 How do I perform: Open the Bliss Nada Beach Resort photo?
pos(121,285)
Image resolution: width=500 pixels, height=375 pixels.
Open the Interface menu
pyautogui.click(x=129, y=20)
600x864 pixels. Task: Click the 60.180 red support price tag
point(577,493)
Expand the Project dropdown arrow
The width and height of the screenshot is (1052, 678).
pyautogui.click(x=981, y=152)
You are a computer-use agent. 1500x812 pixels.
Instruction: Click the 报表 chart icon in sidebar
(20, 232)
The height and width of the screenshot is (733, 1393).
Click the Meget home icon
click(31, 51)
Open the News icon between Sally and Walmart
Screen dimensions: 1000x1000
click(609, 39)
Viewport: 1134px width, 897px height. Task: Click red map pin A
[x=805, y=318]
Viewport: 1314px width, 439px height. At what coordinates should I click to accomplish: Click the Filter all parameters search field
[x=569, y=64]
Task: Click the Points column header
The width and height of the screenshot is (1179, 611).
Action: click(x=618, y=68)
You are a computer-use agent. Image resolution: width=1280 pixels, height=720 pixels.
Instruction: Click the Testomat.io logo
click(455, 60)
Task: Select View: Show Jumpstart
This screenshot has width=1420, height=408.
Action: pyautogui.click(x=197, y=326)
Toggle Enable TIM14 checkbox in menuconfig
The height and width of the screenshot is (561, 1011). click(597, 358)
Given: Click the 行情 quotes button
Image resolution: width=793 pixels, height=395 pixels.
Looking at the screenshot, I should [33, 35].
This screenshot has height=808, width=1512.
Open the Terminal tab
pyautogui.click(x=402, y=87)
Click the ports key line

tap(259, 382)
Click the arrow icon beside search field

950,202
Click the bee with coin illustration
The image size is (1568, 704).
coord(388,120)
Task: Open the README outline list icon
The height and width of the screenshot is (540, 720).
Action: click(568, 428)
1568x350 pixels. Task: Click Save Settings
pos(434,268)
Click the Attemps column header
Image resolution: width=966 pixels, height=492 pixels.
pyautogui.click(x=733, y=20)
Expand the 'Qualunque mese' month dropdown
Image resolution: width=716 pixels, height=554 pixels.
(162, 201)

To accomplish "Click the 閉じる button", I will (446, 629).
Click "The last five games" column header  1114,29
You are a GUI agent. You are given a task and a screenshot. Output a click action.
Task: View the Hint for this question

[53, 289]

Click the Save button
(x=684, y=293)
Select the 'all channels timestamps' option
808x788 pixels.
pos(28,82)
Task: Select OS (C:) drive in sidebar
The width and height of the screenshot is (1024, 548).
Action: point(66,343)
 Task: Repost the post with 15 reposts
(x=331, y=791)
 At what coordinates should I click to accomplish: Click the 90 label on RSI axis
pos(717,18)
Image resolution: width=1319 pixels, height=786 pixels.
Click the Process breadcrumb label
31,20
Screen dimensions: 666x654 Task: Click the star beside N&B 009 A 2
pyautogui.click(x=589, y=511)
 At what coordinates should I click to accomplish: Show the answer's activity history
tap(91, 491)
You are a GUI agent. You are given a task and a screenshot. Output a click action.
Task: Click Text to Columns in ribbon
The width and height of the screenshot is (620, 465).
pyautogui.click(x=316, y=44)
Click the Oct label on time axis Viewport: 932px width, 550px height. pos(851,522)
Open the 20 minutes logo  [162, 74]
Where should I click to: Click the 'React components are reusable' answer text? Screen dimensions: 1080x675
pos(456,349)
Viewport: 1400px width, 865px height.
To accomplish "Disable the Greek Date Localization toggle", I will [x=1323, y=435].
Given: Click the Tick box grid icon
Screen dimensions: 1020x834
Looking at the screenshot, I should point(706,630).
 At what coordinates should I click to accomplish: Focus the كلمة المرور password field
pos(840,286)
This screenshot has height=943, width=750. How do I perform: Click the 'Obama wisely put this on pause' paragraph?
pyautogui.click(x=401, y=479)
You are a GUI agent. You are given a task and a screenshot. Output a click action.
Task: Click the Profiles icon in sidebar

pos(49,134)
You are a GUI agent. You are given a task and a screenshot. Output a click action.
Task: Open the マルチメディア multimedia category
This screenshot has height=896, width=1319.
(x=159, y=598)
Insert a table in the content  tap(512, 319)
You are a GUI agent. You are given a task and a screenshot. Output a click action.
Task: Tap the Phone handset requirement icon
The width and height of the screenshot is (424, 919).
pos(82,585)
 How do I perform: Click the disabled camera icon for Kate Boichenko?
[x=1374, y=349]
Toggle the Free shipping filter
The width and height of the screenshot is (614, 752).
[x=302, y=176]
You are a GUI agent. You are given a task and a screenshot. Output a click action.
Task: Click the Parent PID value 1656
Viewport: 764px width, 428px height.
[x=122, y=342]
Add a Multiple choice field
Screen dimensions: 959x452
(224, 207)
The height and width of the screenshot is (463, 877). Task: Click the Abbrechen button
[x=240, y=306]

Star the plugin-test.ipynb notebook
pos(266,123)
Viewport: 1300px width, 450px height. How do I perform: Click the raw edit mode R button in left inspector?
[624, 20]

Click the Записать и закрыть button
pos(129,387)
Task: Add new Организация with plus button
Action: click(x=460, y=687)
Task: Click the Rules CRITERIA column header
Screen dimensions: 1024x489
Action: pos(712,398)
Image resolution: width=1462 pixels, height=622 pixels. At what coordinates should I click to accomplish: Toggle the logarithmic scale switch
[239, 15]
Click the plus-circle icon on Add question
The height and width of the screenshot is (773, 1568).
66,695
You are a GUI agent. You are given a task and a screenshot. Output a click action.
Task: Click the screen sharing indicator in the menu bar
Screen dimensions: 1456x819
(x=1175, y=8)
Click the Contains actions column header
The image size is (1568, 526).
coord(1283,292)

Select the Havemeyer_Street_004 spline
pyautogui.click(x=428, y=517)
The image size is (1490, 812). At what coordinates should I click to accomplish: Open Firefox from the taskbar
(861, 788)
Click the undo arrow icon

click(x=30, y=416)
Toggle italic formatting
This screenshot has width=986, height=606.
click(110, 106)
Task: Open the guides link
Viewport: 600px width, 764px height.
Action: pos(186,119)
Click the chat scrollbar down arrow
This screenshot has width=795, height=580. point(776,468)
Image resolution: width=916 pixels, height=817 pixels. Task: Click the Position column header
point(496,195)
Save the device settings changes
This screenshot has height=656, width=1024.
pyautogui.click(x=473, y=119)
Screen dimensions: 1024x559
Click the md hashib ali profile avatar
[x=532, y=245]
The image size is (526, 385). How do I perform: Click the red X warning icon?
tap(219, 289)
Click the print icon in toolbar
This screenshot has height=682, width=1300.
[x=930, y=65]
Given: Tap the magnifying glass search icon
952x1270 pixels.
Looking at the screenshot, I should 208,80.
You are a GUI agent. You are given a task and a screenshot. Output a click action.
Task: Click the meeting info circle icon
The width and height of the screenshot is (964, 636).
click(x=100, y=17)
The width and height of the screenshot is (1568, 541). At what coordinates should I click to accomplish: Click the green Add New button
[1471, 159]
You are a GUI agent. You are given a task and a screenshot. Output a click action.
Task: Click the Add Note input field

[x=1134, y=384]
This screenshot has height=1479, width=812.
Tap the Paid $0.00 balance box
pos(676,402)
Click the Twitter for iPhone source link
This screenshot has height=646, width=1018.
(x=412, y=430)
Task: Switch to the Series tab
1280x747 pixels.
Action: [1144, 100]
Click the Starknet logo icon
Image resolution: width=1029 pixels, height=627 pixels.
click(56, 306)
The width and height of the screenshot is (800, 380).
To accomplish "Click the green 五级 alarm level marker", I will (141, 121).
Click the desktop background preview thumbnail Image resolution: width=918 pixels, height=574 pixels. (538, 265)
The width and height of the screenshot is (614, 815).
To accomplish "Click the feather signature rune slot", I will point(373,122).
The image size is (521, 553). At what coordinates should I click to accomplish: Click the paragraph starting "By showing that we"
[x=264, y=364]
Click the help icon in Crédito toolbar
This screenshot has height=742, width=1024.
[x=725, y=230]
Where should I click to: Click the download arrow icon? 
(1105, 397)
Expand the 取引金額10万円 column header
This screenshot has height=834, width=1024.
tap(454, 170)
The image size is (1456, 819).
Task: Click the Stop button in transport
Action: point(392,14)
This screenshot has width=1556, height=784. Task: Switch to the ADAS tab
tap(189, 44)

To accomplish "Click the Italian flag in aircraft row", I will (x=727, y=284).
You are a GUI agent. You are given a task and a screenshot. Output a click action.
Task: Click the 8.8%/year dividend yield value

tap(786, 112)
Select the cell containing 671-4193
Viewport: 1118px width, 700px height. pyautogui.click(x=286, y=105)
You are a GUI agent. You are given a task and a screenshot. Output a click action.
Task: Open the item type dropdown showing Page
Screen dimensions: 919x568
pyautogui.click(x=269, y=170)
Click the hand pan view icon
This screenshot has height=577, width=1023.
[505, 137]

....

### ASSIGNED TASK
The reply should hold only the lines of the listing above starting at the line containing "1280x747 pixels." and ending at the line containing "Click the desktop", exactly as written.

### ANSWER SPACE
1280x747 pixels.
Action: [1144, 100]
Click the Starknet logo icon
Image resolution: width=1029 pixels, height=627 pixels.
click(56, 306)
The width and height of the screenshot is (800, 380).
To accomplish "Click the green 五级 alarm level marker", I will (141, 121).
Click the desktop background preview thumbnail Image resolution: width=918 pixels, height=574 pixels. (538, 265)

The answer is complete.